Литмир - Электронная Библиотека
Содержание  
A
A

В непринужденности…

В не-при-нуж-дён-ности…

В непринужденности творящего (обмена)…

Плохие, наскоро слаженные слова, но душа прислушивается к их пению —

Отчего душа так певуча
И так мало милых имен,
И мгновенный ритм — только случай,
Неожиданный Аквилон?

(1911). Но ритм не только случай и тот же самый, или почти, может разные мгновенья высказать и подойти к разным милым именам. Та-та-та-та-та-та — как хорошо! — и та-та-та-та: В непринуждённости творящего… И уже та-та-та (в ямбе)! Хорошее слово «омут» в косвенных падежах. За год до того он его испробовал — в амфибрахии:

Из омута злого и вязкого
Я вырос, тростинкой шурша…

Нет. Не совсем то…

Останься пеной, Афродита,
И, слово, в музыку вернись…

Тогда же, однако, и нашел нужную этому слову музыку:

В огромном омуте / прозрачно и темно,
И томное окно белеет;
А сердце — отчего так медленно оно
И так упорно тяжелеет?
То всею тяжестью оно идет ко дну,
Соскучившись по милом иле,
То, как соломинка, минуя глубину,
Наверх всплывает без усилий…

Печатаю опять, как предписано традицией. Последней строфы не привожу. Ясно и так, что «милых имен» существует немало, что найдена искомая вместе с ними музыка и что это все та же, пусть и обновленная — обновленная именно словами, — старая батюшковская музыка. Правда, оркестрована она щедрей и гармоническая опора ее богаче (звуки о, м, н в первой строфе и тут же соответствия «омуту»: «томное», «медленно»). Но мелодия, в которой теперь для омута нашлось место, как и еще более певучее для «соломинки» во второй строфе, все же главенствует надо всем и поет, как пела некогда —

То всею тяжестью оно идет ко дну…
Ты просыпаешься, о Байя, из гробницы…

Так что с этого самого 1910 года уже и незачем было Афродите оставаться пеной и слову возвращаться в музыку.

Или, верней, незачем ему стало в бессловесную возвращаться, оставаться без своей, неразрывно связанной с ним музыки. Милое имя «соломинка» еще именем собственным не стало, а было уже написано «Мы напряженного молчанья не выносим — / Несовершенство душ обидно наконец…» (1912), и тогда же

Но чем внимательней, твердыня Notre Dame,
Я изучал твои чудовищные ребра,
Тем чаще думал я: из тяжести недоброй
И я когда-нибудь прекрасное создам.
☆ ☆ ☆ ☆
### ЦЕЛЬ ЗАДАНИЯ
В каком стихотворном размере, согласно источнику, слово «омут» было испробовано за год до того?
☆ ☆ ☆ ☆
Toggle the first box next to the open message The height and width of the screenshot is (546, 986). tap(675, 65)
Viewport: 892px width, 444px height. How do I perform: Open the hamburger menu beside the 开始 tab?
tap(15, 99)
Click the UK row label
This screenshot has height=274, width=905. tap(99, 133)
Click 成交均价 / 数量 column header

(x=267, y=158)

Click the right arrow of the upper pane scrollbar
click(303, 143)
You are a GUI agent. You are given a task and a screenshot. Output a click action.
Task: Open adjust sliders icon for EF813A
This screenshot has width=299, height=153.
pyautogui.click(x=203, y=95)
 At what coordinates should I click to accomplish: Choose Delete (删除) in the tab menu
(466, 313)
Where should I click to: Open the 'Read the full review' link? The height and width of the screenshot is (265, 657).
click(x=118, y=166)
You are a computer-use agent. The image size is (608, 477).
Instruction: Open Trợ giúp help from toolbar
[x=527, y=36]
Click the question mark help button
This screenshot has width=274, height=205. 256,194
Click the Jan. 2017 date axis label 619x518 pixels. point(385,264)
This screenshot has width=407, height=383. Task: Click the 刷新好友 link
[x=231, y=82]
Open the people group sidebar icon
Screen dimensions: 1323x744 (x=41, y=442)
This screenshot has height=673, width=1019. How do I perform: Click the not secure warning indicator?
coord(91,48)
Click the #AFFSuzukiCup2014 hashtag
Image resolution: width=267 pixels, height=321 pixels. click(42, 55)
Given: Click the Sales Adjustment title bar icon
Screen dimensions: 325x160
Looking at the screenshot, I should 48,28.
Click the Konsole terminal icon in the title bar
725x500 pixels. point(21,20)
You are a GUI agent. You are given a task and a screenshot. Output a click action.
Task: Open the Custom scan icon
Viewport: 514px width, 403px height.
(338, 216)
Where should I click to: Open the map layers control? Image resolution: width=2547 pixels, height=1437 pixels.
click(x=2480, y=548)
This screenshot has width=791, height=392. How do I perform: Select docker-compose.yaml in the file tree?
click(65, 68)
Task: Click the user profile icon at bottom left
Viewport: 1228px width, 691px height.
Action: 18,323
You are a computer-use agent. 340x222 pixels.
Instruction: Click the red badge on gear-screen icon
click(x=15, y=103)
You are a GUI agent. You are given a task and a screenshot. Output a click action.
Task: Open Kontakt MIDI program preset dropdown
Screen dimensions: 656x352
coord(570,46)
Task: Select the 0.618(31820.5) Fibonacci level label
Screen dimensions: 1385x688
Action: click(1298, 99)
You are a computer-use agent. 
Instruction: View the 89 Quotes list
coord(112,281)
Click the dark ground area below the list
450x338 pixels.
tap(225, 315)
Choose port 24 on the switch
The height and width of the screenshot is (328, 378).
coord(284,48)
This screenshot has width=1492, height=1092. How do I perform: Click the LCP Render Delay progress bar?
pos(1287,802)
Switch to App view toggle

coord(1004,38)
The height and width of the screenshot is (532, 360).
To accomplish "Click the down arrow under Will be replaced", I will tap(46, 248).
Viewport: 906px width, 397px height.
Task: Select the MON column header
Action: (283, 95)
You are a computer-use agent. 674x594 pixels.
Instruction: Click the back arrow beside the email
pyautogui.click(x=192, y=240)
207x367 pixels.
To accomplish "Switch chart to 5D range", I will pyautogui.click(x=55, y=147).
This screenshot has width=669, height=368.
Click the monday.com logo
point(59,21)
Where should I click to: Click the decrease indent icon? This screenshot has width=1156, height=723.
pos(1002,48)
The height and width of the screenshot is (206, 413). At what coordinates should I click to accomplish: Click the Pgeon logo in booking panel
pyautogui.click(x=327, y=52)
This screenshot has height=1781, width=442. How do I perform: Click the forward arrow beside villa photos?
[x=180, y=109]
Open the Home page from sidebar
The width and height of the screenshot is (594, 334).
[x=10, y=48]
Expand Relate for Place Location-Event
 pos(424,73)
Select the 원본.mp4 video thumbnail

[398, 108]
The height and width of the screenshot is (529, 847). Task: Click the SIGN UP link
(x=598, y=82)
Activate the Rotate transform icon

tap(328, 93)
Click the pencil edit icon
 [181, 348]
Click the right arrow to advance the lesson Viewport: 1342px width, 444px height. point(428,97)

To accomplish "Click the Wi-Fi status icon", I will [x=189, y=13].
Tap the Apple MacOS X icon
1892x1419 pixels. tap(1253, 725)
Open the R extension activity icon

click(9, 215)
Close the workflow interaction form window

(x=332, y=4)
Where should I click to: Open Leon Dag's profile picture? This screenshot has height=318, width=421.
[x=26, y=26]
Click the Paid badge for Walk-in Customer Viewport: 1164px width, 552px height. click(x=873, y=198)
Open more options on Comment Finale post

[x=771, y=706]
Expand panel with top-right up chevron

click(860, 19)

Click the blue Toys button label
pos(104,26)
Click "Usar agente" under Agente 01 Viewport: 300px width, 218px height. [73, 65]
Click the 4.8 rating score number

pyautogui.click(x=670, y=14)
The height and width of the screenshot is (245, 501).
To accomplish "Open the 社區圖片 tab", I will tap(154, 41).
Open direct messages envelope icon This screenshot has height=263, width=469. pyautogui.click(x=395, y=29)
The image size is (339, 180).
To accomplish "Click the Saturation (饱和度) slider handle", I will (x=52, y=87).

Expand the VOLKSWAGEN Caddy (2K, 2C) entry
☆ ☆ ☆ ☆
### РЕЗУЛЬТАТ ЗАДАНИЯ
В амфибрахии.